In a sign of how much Circle Brewing has grown in six years, the North Austin brewery is launching redesigned branding, a line of canned beers and a new spring seasonal during the anniversary party this weekend.
Circle co-founders Ben Sabel and Judson Mulherin decided last year that it was time to move on from bottles to cans and, while they were at it, to redesign their brand to a more sophisticated look. Now, they’re ready to showcase the big changes at the party from 1 to 5 p.m. Saturday, when the brewery will have live music, games, food trucks the Evil Wiener and Rebel Pizza Bar, and new merchandise to boot.
The six-year anniversary party will also offer a first taste of Circle Brewing’s M’Lady English IPA, a historical style that American breweries have made far more hoppy than had been traditional.
Like all of Circle’s beers, the English IPA is made with beer’s four main ingredients — malt, hops, yeast and water — and nothing else. It remains important to Sabel and Mulherin to continue their practice of following Reinheitsgebot, the ancient German Beer Purity Law dictating how beer could be made.

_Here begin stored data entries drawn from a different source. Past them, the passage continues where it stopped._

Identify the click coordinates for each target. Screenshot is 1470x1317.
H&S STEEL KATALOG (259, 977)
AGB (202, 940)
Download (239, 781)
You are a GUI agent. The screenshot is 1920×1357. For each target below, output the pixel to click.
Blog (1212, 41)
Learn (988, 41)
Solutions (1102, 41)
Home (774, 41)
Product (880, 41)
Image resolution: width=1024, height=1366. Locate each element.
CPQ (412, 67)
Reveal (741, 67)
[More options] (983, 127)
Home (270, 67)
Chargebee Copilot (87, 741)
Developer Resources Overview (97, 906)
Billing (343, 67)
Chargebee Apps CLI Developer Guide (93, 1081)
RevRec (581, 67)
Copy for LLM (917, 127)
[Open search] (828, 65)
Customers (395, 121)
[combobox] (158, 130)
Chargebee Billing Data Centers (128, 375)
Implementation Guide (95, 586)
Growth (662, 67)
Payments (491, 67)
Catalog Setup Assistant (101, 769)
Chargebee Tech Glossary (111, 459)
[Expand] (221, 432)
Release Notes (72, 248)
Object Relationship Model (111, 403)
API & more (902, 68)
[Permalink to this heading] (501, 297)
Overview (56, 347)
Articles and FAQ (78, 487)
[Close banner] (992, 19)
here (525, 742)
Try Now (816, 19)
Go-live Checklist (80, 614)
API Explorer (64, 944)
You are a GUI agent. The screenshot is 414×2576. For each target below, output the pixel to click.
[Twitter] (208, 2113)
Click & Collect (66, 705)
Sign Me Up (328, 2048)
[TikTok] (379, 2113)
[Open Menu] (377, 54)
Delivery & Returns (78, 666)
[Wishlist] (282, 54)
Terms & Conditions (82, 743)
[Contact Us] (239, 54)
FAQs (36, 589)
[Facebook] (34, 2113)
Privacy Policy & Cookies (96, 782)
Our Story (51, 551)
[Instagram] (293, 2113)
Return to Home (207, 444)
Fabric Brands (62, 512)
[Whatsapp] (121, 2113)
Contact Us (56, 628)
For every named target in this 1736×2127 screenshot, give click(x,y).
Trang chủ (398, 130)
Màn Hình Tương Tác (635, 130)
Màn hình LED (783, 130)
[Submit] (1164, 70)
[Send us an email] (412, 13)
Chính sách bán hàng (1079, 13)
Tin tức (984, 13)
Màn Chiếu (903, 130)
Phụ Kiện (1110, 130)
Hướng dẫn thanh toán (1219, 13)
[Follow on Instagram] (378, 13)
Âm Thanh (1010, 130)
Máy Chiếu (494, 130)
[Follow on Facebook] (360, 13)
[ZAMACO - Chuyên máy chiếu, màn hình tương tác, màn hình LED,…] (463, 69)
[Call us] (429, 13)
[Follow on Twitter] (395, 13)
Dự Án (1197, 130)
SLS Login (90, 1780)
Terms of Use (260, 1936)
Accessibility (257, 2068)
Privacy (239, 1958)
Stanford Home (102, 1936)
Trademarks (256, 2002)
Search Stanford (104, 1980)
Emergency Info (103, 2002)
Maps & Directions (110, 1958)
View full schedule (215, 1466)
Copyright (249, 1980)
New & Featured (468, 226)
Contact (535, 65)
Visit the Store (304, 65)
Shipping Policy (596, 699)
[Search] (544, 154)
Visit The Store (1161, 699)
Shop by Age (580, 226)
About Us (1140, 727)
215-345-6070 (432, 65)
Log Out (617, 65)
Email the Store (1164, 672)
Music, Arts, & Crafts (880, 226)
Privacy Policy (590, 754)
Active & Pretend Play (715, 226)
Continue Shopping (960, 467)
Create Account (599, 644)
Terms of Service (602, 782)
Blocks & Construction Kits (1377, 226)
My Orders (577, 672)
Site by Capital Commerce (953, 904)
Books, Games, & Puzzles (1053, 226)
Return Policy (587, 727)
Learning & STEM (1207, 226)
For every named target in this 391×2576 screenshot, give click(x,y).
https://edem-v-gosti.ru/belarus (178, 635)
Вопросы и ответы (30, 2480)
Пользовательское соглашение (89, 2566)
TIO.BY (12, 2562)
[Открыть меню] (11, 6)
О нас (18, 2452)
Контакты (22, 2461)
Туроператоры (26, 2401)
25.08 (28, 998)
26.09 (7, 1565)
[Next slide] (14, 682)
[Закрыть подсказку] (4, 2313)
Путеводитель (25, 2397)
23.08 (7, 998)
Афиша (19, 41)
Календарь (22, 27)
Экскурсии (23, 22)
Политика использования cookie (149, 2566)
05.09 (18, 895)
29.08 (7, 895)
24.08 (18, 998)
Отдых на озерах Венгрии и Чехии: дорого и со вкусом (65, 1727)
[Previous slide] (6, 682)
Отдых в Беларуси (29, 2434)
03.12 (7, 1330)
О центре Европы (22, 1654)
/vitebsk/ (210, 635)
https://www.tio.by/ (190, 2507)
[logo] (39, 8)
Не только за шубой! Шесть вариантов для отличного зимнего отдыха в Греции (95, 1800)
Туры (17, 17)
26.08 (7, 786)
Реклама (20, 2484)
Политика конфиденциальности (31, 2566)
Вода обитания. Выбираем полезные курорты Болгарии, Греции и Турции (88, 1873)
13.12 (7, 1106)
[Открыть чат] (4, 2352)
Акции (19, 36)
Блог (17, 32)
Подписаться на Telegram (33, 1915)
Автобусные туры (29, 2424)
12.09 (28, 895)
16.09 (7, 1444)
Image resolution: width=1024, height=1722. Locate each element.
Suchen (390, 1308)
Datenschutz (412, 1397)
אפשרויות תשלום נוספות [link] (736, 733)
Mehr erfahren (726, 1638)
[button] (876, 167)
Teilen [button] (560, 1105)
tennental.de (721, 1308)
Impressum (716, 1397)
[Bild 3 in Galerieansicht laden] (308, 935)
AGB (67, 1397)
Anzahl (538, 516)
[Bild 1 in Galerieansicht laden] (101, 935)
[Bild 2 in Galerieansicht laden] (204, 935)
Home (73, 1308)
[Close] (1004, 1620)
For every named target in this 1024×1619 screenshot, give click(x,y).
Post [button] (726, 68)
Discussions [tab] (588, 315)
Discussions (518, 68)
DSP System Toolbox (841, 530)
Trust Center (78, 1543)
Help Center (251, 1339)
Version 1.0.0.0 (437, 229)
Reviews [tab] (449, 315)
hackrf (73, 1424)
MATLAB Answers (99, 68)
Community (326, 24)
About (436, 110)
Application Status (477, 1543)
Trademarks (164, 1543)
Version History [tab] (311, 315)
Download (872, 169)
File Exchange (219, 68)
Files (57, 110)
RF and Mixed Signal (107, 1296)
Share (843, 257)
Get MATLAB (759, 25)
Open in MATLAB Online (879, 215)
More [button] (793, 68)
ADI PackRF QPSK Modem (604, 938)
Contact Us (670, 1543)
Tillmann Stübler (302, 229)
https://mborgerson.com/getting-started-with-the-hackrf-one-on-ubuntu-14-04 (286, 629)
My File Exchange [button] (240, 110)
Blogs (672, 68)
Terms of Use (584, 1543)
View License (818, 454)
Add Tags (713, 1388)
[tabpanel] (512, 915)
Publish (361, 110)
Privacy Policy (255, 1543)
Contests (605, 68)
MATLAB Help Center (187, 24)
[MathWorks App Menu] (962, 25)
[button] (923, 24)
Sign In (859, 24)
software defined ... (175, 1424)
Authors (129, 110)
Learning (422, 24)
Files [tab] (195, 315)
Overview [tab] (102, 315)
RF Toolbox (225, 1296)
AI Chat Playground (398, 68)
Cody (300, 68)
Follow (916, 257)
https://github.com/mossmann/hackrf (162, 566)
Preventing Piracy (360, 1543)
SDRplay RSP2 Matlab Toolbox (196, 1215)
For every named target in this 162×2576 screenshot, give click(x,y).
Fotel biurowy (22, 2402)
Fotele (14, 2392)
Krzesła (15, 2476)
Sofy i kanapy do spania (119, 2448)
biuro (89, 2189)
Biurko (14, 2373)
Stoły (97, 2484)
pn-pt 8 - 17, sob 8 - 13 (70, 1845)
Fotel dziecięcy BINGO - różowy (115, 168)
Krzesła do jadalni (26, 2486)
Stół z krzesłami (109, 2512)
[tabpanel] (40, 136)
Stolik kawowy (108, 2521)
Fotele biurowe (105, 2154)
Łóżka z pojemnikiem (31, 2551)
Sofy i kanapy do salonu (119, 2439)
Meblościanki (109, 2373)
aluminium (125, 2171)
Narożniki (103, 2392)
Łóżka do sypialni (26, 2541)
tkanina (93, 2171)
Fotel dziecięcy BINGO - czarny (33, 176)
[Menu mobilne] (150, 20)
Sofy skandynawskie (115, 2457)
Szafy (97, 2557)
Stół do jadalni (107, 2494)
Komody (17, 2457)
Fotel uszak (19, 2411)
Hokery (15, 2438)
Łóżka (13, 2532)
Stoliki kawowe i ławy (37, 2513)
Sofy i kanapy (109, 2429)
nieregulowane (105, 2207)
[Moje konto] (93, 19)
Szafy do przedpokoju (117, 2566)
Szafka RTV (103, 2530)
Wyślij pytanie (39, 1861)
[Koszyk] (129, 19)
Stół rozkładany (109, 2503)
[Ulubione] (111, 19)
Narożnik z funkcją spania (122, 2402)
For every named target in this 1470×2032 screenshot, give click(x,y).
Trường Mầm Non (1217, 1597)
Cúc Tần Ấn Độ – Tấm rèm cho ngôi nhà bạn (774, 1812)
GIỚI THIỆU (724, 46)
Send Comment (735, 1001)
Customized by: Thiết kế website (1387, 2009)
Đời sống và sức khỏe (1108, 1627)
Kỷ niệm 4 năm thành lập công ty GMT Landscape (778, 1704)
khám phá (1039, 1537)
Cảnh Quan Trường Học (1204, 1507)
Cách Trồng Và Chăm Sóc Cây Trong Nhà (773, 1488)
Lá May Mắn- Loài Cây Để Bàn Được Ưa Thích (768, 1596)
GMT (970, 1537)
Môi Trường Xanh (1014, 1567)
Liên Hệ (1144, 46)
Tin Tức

“We’re not changing who we are, just polishing the way we look,” Sabel said. “Working with those ingredients presents innumerable possibilities, and I think it’s shortsighted to think you can’t do enough with them. You don’t need to add orange and lemon into this beer to make it taste orange and lemony.”
M’Lady English IPA isn’t overly hoppy, although the East Kent Golding hops in the beer contribute a strong citrus characteristic. The beer is “emulating the original British style with English ale yeast, with dried fruit notes present, but mostly what you’re getting is a good malt base,” Sabel said. That might sound contrary to what an IPA typically tastes like, but Circle is drawing from Old World IPA recipes that offer more balance between the hops and malts.
It’s not the first time that Circle Brewing has turned to history to make an IPA. Last year, the brewery won a World Beer Cup gold medal in the historical beer category for its Archetype Historical IPA, made so authentically that Circle collaborated with local maltster Blacklands Malt to recreate a now-nonexistent malt called Burton White Malt.
The 2017 version of Archetype will also be at Circle’s six-year anniversary party this weekend. Although the brewery is transitioning its year-round brews — the Alibi Blond, Envy Amber and Blur Texas Hefe — from bottles to cans, the Archetype will remain in large-format bottles.
Circle Brewing, Sabel said, also plans to can one more of its beers, but he and Mulherin haven’t decided which one it will be. They do know it’s going to be “a battle royale” between the three IPAs: current fall seasonal Tuxedo T-Shirt Black IPA, M’Lady English IPA and an upcoming American IPA that will borrow qualities from both West and East Coast styles.
Once the American IPA is released, they’ll decide which IPA is going to be the biggest hit to put in cans based on their supporters’ reactions to each.
Sabel said that once the brewery chose to start canning, it only made sense to rebrand as well, something that they’d long wanted to do. Circle enlisted the design services of Trina Bentley of Make & Matter, which has been behind the sleek looks of companies like Hat Creek Burger Co. and Swift Single Malt Whiskey.
“When we made the decision to move into cans, we saw it as the perfect opportunity to polish the brand and make it more representative of us,” he said.
Each of the cans are decked out in bright colors and feature the geometric shape from which Circle Brewing took its name. Also present on the can are images of the four ingredients found exclusively in Circle beers, still important for the brewery to emphasize.
“We wanted the four ingredients to be represented,” Sabel said.
To attend the party Saturday at Circle Brewing, at 2340 W. Braker Ln., you’ll pay $15 at the door and receive a collectible 6th anniversary glass and three drink tickets.
This post has been corrected to reflect that Archetype Historical IPA was made with Burton White Malt.